Le choc du spectateur, initialement et superficiellement provoqué par l’esthétique du plan, se nourrira rapidement davantage du clivage social de la relation de Marcos avec Ana, alors que la riche matière du film gagnera en consistance. La situation apparemment idéale de proximité et d’intimité que propose cette première scène se plombe d’une absence totale de communication.

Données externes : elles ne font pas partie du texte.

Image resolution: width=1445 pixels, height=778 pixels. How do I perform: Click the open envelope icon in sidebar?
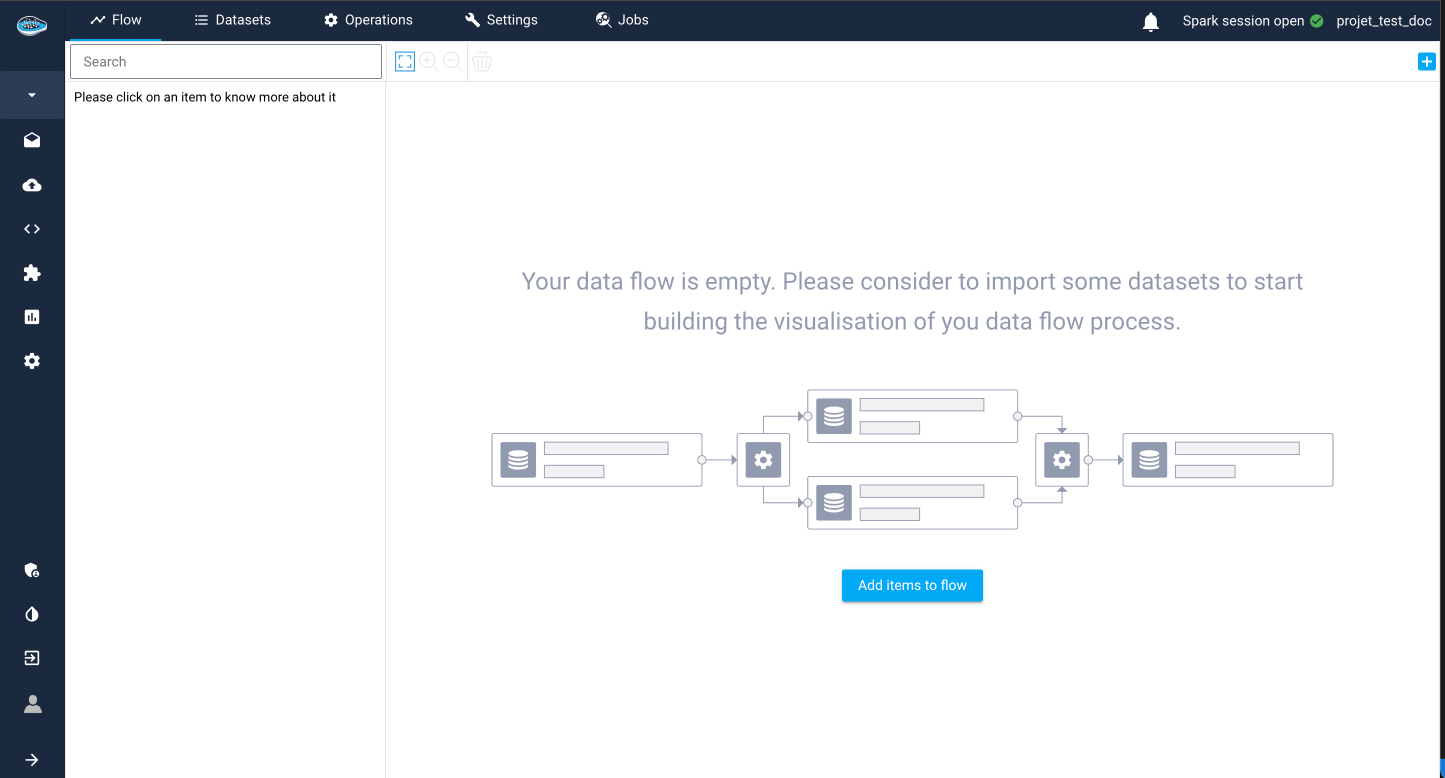coord(32,141)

Évitant d’ailleurs toute pornographie qui aurait fonction d’exciter le spectateur, le réalisateur de Japòn filmera avec un érotisme surprenant les ébats des corps gras et suants de Marcos avec sa femme. Dans son parcours à l’allure de mystique ascendance, Marcos semble transformer ses tentations de la chair en actes de foi dans un pays où la religion relève davantage du rituel que du spirituel… c’est en tous cas ce que semble nous montrer Carlos Reygadas.
Les élans d’un lyrisme noir côtoient l’élégance de mouvements de caméra qui ouvrent l’espace et le temps. La mise en scène, poumon du film, inspire, retient son souffle, puis expire avec frissons et soubresauts. Les contrastes à la fois formels et thématiques sont à l’image de cette scène où Marcos s’arrête dans une station service glauque et sinistre, à la périphérie d’une capitale de 20 millions d’habitants. Dans cet endroit horrible, son existence sombre et ordinaire est sublimée par la musique sacrée et transcendante de Bach qu’il écoute à tue-tête. C’est toute la dimension métaphysique du film qui s’exprime-là.

Jean Gouny


1h38 - Mexique - Scénario, dialogues : Carlos Reygadas - Interprétation : Marcos Hernandez, Anapola Mushkadiz, Berta Ruiz, David Bornstein.